At ultraviolet wavelengths, Hubble's Cosmic Origins Spectrograph (COS) is sensitive to absorption from many ionized heavy elements, such as nitrogen, oxygen, and neon.
COS's high sensitivity allows many galaxies that happen to lie in front of the much more distant quasars. The ionized heavy elements serve as proxies for estimating how much mass is in a galaxy's halo.
New observations by NASA's Hubble Space Telescope are expanding astronomers' understanding of the ways in which galaxies continuously recycle immense volumes of hydrogen gas and heavy elements. This process allows galaxies to build successive generations of stars stretching over billions of years.
This ongoing recycling keeps some galaxies from emptying their "fuel tanks" and stretches their star-forming epoch to over 10 billion years.

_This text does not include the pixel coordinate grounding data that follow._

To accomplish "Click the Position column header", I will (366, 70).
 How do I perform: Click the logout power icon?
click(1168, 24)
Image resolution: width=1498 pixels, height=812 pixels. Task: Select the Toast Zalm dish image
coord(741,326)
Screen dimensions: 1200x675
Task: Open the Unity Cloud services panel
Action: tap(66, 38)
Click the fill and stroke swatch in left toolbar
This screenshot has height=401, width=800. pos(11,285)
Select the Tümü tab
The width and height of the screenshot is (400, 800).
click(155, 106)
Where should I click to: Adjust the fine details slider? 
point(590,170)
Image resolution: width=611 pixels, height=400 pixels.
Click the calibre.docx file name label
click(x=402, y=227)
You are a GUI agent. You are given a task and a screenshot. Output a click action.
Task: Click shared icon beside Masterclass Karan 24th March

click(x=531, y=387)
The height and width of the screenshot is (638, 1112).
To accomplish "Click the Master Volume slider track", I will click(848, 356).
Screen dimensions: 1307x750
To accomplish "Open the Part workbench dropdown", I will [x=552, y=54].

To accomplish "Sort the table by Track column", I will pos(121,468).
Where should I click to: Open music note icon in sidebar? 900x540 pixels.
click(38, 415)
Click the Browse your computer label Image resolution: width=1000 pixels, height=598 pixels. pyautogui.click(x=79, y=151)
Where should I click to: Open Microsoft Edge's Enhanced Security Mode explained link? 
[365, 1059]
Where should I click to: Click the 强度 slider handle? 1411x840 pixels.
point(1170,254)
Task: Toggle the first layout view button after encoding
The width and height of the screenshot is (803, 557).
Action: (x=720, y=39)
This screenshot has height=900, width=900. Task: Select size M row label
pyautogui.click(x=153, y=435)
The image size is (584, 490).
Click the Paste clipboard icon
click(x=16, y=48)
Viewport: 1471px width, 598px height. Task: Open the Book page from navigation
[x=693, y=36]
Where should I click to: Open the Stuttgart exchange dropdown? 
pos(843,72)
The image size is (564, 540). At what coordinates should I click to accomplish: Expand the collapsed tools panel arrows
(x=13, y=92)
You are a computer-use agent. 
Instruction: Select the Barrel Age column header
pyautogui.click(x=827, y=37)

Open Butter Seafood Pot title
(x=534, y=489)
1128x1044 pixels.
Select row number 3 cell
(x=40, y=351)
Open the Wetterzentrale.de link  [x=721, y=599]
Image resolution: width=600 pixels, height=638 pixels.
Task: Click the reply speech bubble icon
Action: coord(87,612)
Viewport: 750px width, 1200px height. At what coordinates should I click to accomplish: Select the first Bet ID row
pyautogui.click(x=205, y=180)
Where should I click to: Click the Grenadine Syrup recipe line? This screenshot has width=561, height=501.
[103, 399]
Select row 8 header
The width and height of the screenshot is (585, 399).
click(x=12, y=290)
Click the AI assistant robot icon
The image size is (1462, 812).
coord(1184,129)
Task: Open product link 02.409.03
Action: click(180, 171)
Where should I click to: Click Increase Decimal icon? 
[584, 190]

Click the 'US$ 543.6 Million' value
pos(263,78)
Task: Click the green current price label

This conclusion is based on a series of Hubble Space Telescope observations that flexed the special capabilities of its Cosmic Origins Spectrograph (COS) to detect gas in the halo of our Milky Way and more than 40 other galaxies.
Data from large ground-based telescopes in Hawaii, Arizona and Chile also contributed to the studies by measuring the properties of the galaxies.
Astronomers believe that the color and shape of a galaxy is largely controlled by gas flowing through an extended halo around it. The three studies investigated different aspects of the gas-recycling phenomenon.